Scan the entries for the word "will" and return every line that has it.

(Saved data entries)
********
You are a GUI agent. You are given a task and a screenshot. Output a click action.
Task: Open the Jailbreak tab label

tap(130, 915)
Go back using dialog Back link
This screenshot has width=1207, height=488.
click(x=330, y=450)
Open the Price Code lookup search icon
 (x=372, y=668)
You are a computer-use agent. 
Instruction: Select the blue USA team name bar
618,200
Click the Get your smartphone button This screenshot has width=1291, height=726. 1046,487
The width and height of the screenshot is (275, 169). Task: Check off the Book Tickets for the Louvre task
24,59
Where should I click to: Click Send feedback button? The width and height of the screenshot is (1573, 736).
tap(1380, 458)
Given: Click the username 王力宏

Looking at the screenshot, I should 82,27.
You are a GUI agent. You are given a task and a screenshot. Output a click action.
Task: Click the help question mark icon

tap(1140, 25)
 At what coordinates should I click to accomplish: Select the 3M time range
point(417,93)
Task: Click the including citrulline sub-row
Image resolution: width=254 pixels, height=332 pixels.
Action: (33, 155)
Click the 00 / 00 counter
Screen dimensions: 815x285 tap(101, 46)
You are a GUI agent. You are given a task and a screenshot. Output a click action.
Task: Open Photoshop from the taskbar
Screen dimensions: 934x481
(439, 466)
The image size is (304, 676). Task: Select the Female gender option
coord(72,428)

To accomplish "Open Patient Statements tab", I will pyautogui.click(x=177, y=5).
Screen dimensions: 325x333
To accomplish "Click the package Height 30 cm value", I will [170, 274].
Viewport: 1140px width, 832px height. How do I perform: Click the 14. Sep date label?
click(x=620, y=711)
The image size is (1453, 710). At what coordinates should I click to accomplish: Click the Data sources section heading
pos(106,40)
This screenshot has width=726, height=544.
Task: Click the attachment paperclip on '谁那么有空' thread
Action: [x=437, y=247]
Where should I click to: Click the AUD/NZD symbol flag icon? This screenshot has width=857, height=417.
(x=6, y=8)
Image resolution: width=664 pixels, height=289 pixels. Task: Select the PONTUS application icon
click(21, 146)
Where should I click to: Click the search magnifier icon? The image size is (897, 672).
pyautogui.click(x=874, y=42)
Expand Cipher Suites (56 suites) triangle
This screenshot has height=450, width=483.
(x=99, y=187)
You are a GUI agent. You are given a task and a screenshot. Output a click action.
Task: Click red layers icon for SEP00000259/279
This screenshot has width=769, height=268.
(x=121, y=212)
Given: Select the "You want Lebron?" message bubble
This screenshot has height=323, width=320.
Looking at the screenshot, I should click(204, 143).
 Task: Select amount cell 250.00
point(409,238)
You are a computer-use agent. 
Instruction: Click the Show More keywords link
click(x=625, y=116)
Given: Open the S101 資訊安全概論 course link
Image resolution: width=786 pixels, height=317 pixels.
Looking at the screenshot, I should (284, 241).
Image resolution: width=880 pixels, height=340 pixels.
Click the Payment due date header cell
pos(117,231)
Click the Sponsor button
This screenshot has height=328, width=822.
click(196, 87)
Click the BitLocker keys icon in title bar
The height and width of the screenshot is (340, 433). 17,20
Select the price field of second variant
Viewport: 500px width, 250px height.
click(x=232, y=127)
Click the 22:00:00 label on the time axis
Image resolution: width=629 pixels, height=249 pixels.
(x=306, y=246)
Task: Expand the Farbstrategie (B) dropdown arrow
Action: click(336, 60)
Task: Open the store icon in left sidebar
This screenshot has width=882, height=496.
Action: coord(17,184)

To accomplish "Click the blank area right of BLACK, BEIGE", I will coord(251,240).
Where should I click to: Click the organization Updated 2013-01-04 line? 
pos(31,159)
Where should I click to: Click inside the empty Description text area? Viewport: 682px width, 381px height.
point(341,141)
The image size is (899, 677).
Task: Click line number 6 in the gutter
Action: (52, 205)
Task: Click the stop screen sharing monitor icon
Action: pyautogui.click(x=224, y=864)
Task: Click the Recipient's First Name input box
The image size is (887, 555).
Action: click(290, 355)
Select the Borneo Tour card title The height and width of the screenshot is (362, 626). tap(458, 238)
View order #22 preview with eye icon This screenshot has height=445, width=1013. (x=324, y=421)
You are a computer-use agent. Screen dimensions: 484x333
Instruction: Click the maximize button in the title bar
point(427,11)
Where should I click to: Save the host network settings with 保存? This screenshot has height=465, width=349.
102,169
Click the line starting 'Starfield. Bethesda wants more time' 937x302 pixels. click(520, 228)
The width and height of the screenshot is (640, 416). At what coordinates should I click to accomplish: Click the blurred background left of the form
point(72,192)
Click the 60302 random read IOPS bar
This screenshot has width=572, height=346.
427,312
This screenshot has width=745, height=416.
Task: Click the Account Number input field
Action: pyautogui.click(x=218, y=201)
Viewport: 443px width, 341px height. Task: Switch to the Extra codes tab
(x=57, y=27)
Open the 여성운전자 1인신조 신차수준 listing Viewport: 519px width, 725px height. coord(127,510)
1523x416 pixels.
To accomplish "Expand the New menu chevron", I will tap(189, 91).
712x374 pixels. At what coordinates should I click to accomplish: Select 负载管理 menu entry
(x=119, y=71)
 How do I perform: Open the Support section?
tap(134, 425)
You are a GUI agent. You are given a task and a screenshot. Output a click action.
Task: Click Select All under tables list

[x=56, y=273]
********
» **Result of the exercise**
To accomplish "Open Patient Statements tab", I will pyautogui.click(x=177, y=5).
To accomplish "Click the package Height 30 cm value", I will [170, 274].
To accomplish "Click the blank area right of BLACK, BEIGE", I will coord(251,240).
To accomplish "Expand the New menu chevron", I will tap(189, 91).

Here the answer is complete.